→ Requisito A:
Resuma em duas frases o trecho sobre o caso clínico de compressão medular.
→ Requisito B:
Dê sequência ao trecho sobre o caso clínico de compressão medular, começando logo após a última frase.

→ Trecho selecionado:
O paciente do caso exposto apresentava um quadro plégico com redução sensitiva em MMII. Dentre as primeiras etiologias pensadas, poderiam estar, por exemplo, doença desmielinizante, compressão medular, resposta autoimune pós-infecciosa (Síndrome de Guillain-Barré), doença vascular ou trauma. O tempo de evolução, o quadro do clínico e, principalmente, os exames complementares indicaram uma síndrome compressiva medular por uma lesão, lesão esta que poderia ser neoplásica, congênita ou infecciosa, considerando os grandes grupos de afecções. À cirurgia de ressecção, foi retirado um tumor, sendo fechado o tipo histológico como um schwannoma.

 

Ok, você acabou de ler nada mais que um resumo sucintíssimo da obra. E o intuito foi realmente esse, porque talvez tenha passado batido o grande marco que o caso publicado no The New England Journal of Medicine quis expor: a Síndrome de Froin.

→ Dados registrados:
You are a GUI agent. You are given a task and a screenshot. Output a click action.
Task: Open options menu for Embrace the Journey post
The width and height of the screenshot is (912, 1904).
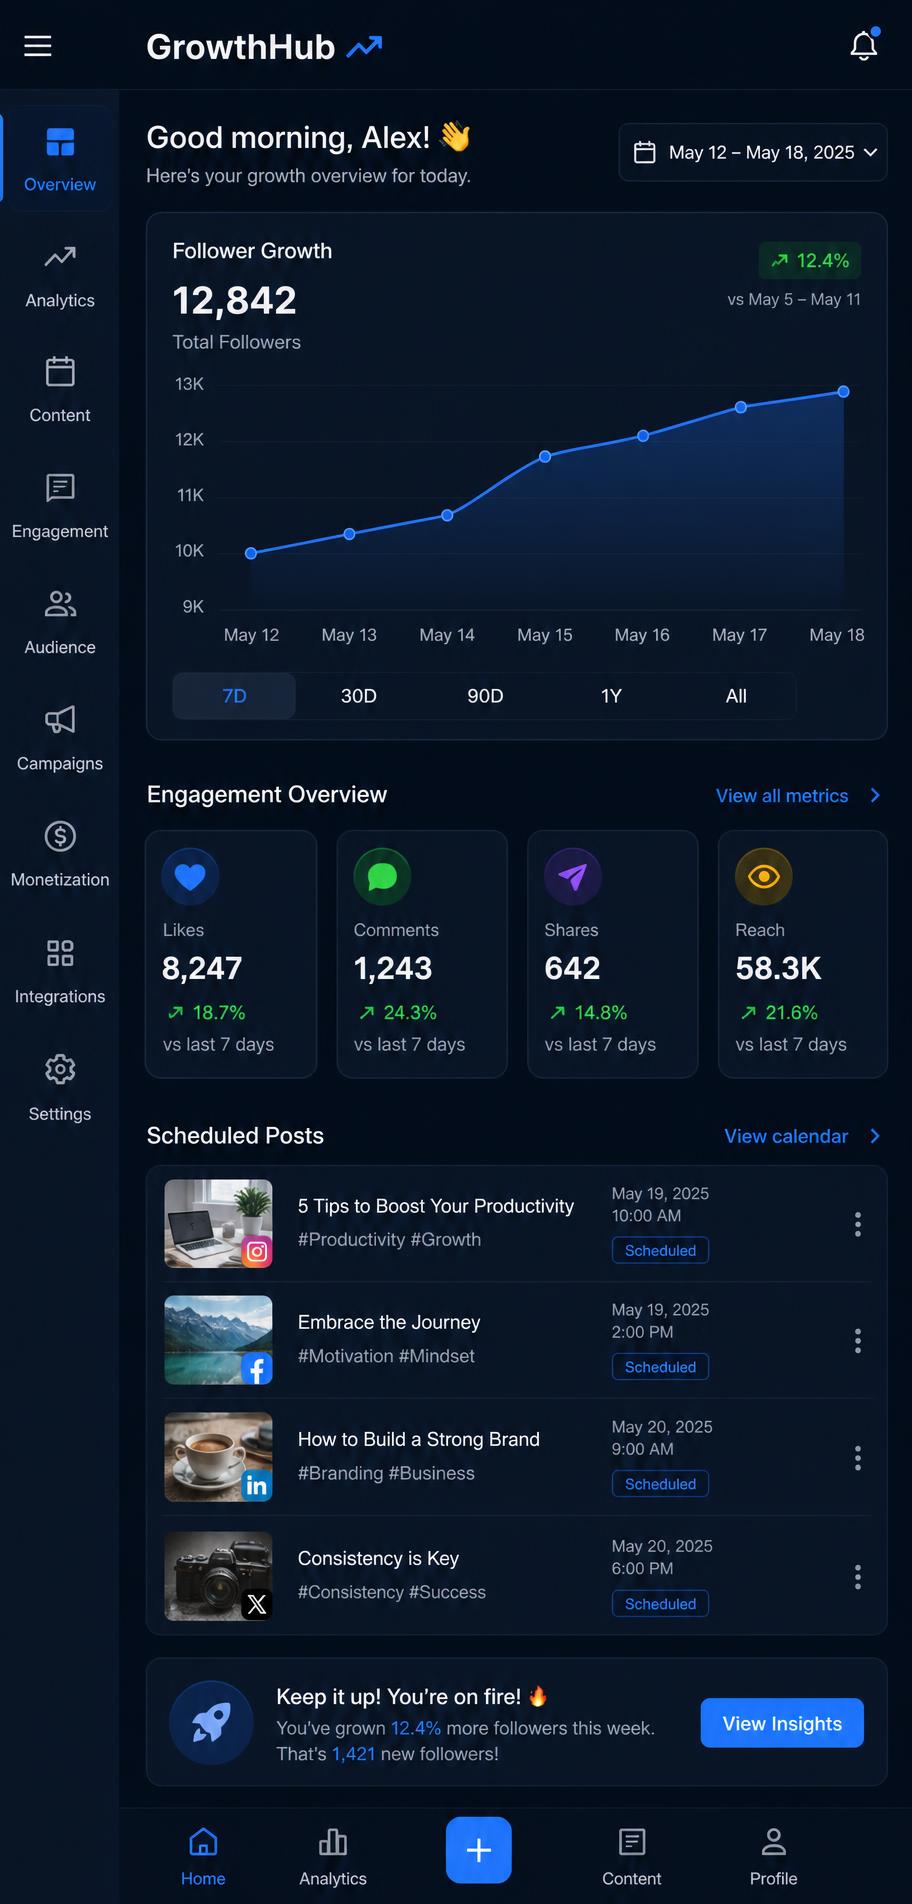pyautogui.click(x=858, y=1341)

→ Resultado A:
O paciente apresentava um quadro plégico com redução sensitiva nos membros inferiores, e o tempo de evolução, o quadro clínico e sobretudo os exames complementares indicaram uma síndrome compressiva medular causada por uma lesão. Na cirurgia de ressecção foi retirado um tumor de tipo histológico schwannoma, mas o grande marco que o caso publicado no The New England Journal of Medicine quis expor foi a Síndrome de Froin.

→ Resultado B:
George Froin, médico francês cujo nome deu-se à referida síndrome, descreveu em 1903 na sua obra “Inflammations méningées avec chromatique, fibrineuse et cytologique du liquide céphalo-rachidien” o achado de um LCR xantocrômico e coagulado numa situação clínica de irritação meníngea¹.

 

A síndrome possui uma tríade patognomônica que consiste nas alterações do LCR de proteína elevada (cujo valor de referência fica em torno de 0 a 40mg/dL em nível lombar²), xantocromia (cor amarelada) e hipercoagulabilidade, podendo ocorrer com o bloqueio da circulação do LCR por massa compressiva espinhal, principalmente por tumor ou abcesso, ou com irritação meníngea num quadro de meningite, por exemplo.

 

Entendo os achados, a hiperproteinorraquia pode estar presente em situações onde a BHE foi alterada ou a produção intratecal de imunoglobulinas foi aumentada. Já a xantocromia indica presença de bilirrubina plasmática oriunda de transudação de proteínas do soro para o LCR ou de HSA ou presença de bilirrubina no quadro clínico de icterícia. A hipercoagulabilidade, por sua vez, também pode ser explicada por aumento de proteínas, esta já justificada acima, ou mesmo por fatores de coagulação.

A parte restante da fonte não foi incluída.